= Beginning of Section =

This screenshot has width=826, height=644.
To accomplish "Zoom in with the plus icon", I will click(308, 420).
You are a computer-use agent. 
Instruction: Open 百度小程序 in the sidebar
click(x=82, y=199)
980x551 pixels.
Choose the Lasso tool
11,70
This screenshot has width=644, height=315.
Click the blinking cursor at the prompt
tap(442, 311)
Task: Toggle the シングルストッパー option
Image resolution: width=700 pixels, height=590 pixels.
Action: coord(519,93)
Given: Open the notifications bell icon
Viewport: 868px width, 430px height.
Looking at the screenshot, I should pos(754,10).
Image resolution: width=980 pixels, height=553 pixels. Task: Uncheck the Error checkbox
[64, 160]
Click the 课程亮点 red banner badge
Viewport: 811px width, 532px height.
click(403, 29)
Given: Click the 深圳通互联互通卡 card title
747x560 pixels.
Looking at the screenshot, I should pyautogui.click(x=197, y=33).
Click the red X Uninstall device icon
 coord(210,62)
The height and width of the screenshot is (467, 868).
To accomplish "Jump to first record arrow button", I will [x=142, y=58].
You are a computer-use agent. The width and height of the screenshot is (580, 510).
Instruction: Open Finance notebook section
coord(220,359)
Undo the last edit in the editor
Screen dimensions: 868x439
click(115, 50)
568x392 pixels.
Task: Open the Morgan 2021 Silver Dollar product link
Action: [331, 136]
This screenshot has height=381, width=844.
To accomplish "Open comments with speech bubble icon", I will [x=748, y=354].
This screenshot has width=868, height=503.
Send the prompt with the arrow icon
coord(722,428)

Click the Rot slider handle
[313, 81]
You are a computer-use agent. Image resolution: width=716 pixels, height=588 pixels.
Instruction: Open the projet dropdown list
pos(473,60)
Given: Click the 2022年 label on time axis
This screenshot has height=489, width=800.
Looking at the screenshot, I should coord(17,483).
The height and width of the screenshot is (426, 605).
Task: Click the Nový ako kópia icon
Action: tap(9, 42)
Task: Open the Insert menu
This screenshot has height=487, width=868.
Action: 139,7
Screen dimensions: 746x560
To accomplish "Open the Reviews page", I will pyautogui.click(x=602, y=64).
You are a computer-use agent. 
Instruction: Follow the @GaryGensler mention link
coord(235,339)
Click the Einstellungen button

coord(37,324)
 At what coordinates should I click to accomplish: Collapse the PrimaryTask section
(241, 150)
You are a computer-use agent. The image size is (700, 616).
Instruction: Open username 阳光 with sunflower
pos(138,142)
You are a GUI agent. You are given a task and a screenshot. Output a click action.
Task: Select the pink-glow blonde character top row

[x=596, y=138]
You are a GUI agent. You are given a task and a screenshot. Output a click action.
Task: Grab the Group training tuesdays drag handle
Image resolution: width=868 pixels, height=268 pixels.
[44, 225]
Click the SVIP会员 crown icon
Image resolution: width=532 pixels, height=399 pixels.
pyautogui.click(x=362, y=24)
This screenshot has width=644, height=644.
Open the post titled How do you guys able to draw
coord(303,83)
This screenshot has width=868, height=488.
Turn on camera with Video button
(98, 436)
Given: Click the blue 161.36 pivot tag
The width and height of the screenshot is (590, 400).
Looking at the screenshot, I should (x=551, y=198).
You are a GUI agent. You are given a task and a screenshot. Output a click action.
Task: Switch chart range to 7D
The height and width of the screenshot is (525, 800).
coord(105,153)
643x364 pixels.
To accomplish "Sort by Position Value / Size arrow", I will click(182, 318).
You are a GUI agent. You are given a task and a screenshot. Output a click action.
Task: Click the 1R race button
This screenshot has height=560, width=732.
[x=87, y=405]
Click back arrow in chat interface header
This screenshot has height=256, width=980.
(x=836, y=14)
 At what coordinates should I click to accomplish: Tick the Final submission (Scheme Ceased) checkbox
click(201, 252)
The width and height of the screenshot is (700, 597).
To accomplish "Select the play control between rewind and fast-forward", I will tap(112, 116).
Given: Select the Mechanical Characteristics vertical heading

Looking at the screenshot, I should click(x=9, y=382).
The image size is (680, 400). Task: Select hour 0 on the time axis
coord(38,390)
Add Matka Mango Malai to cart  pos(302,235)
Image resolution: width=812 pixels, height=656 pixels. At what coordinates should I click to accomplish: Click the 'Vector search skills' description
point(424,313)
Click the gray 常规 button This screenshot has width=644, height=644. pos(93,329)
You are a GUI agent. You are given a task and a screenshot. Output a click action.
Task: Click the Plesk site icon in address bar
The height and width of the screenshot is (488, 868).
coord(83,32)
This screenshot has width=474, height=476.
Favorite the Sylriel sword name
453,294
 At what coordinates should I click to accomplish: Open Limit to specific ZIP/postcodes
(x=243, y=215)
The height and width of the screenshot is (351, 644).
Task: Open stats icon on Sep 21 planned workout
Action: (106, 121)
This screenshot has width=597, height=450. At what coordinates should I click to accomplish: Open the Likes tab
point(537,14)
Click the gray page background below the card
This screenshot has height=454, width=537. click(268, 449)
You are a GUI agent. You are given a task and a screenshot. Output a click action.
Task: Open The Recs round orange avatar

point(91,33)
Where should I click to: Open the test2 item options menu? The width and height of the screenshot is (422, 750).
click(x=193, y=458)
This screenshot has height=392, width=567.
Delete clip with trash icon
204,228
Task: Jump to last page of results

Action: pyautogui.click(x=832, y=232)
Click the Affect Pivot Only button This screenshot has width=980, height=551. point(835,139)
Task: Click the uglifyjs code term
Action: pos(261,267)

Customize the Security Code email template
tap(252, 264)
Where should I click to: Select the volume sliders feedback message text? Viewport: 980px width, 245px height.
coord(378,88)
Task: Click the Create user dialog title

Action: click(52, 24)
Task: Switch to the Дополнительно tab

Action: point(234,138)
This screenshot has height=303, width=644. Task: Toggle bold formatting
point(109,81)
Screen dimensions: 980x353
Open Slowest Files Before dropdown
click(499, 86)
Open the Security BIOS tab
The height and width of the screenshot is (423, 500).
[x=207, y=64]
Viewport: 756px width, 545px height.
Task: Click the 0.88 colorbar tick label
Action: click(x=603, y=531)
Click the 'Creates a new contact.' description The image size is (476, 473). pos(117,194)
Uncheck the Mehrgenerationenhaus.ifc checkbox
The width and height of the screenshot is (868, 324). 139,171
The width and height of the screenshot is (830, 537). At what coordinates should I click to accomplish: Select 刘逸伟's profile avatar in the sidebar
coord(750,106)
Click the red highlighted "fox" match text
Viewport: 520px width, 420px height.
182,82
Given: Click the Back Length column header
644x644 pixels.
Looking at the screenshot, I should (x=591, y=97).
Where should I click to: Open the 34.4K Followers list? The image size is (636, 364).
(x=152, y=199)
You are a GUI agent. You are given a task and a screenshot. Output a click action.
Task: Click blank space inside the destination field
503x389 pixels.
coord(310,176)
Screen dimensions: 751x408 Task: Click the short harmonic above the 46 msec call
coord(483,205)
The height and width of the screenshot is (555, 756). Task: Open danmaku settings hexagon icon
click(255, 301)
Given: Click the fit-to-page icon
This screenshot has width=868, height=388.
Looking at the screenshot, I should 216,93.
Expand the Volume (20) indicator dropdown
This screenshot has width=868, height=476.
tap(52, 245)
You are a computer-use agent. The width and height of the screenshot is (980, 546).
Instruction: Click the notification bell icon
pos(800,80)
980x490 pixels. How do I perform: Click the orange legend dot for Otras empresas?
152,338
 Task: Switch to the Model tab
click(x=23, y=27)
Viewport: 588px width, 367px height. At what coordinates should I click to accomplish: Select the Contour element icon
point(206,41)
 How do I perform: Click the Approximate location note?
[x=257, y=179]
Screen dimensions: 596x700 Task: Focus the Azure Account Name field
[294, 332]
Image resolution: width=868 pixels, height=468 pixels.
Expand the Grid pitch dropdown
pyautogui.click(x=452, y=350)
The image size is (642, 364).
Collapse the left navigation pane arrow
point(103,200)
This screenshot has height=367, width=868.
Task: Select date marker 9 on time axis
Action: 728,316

= End of Section =

### TASK INSTRUCTIONS
From the first line of the listing above to the line that contains "Given: Click the 2022年 label on time axis", inclusive, restate every line word for word. Nothing else belongs in the answer.

### WRITTEN RESPONSE
This screenshot has width=826, height=644.
To accomplish "Zoom in with the plus icon", I will click(308, 420).
You are a computer-use agent. 
Instruction: Open 百度小程序 in the sidebar
click(x=82, y=199)
980x551 pixels.
Choose the Lasso tool
11,70
This screenshot has width=644, height=315.
Click the blinking cursor at the prompt
tap(442, 311)
Task: Toggle the シングルストッパー option
Image resolution: width=700 pixels, height=590 pixels.
Action: coord(519,93)
Given: Open the notifications bell icon
Viewport: 868px width, 430px height.
Looking at the screenshot, I should pos(754,10).
Image resolution: width=980 pixels, height=553 pixels. Task: Uncheck the Error checkbox
[64, 160]
Click the 课程亮点 red banner badge
Viewport: 811px width, 532px height.
click(403, 29)
Given: Click the 深圳通互联互通卡 card title
747x560 pixels.
Looking at the screenshot, I should pyautogui.click(x=197, y=33).
Click the red X Uninstall device icon
 coord(210,62)
The height and width of the screenshot is (467, 868).
To accomplish "Jump to first record arrow button", I will [x=142, y=58].
You are a computer-use agent. The width and height of the screenshot is (580, 510).
Instruction: Open Finance notebook section
coord(220,359)
Undo the last edit in the editor
Screen dimensions: 868x439
click(115, 50)
568x392 pixels.
Task: Open the Morgan 2021 Silver Dollar product link
Action: [331, 136]
This screenshot has height=381, width=844.
To accomplish "Open comments with speech bubble icon", I will [x=748, y=354].
This screenshot has width=868, height=503.
Send the prompt with the arrow icon
coord(722,428)

Click the Rot slider handle
[313, 81]
You are a computer-use agent. Image resolution: width=716 pixels, height=588 pixels.
Instruction: Open the projet dropdown list
pos(473,60)
Given: Click the 2022年 label on time axis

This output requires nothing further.